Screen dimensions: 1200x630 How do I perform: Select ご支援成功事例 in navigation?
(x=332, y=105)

____

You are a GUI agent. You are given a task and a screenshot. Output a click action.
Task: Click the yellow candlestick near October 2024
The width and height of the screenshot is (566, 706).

____

[How to complete this task] Output exactly the lines of the material above from the one containing "Task: Click the" up to and including the one containing "The width and".

[Exercise response]
Task: Click the yellow candlestick near October 2024
The width and height of the screenshot is (566, 706).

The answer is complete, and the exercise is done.